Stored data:
=== Begin Enclosure ===

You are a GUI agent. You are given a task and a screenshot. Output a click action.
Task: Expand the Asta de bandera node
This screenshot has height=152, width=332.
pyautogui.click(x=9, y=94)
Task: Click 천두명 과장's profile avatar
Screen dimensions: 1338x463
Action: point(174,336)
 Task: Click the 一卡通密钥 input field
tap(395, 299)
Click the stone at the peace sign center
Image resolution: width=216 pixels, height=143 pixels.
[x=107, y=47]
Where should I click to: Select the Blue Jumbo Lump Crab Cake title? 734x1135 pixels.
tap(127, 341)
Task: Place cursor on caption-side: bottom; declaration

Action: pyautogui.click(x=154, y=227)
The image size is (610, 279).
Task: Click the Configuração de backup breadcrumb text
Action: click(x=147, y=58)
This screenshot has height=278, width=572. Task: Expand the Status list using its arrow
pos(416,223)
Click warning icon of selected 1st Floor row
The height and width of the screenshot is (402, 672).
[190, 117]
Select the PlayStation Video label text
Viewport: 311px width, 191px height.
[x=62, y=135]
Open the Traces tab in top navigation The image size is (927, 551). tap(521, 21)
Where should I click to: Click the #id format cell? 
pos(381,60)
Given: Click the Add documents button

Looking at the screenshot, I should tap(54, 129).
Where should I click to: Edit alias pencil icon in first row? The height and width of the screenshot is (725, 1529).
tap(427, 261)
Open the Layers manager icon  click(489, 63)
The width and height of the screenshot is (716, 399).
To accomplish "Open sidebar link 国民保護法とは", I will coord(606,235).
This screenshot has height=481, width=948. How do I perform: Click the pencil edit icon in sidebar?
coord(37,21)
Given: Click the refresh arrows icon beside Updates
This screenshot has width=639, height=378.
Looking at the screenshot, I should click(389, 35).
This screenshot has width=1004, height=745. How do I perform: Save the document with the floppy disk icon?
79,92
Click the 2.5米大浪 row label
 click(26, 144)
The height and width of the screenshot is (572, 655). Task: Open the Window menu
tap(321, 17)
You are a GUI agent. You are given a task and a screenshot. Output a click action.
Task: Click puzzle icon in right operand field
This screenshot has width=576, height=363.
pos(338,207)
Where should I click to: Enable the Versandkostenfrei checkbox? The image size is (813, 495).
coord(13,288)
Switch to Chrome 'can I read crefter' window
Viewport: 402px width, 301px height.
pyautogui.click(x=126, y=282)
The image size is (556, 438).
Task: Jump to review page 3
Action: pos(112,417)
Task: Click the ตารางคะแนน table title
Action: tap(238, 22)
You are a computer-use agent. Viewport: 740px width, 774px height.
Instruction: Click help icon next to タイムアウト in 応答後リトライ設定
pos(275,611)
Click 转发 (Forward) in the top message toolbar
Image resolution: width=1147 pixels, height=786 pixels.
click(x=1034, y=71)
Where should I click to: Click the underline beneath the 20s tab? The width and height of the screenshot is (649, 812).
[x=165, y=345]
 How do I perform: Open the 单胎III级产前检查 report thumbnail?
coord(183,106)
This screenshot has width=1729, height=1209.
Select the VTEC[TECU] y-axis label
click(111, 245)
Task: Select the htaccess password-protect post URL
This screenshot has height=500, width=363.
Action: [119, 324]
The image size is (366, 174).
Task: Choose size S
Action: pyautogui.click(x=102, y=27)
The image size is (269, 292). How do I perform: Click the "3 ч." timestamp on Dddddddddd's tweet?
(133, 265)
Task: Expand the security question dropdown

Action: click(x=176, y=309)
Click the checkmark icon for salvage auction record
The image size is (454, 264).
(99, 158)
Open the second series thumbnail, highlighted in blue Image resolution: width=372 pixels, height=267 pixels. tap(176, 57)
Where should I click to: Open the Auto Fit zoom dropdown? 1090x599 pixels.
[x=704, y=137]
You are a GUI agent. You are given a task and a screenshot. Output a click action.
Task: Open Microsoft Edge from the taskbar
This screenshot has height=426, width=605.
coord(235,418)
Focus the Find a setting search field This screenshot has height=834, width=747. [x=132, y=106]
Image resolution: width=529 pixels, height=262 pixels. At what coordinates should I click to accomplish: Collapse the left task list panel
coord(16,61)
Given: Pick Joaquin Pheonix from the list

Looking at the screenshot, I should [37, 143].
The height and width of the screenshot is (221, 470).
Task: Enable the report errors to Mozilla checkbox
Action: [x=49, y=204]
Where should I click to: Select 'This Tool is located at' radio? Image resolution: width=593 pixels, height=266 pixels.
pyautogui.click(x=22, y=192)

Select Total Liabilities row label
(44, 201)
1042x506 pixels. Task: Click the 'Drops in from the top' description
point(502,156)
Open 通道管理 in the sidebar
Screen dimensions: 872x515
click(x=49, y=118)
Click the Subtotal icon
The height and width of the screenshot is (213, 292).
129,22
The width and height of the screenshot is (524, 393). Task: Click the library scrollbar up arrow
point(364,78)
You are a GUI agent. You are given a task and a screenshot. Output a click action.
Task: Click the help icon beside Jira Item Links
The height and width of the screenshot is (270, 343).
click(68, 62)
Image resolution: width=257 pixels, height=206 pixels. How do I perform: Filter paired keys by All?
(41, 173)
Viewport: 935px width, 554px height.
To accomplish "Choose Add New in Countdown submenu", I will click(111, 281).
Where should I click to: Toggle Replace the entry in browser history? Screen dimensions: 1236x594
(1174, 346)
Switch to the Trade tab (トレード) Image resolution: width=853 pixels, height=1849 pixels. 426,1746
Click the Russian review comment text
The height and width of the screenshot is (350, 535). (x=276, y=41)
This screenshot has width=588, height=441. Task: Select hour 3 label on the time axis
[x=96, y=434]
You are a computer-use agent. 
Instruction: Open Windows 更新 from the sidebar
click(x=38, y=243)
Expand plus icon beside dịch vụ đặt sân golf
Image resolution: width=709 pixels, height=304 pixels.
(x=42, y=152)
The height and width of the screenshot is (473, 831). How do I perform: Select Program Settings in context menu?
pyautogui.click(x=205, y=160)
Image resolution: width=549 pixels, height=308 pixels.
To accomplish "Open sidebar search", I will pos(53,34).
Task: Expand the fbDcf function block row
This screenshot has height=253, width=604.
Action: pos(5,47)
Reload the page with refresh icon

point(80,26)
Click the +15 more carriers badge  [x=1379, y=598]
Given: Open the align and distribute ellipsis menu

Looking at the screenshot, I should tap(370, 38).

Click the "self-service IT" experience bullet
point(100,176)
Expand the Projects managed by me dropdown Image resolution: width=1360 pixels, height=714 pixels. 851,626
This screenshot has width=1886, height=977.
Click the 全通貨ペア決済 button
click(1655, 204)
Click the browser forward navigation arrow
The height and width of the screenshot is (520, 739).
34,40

=== End Enclosure ===

YOUR INSTRUCTIONS: Filter the entries down to the lines that hold "Switch". Copy those lines.

YOUR SOLUTION:
Switch to Chrome 'can I read crefter' window
Switch to the Trade tab (トレード) Image resolution: width=853 pixels, height=1849 pixels. 426,1746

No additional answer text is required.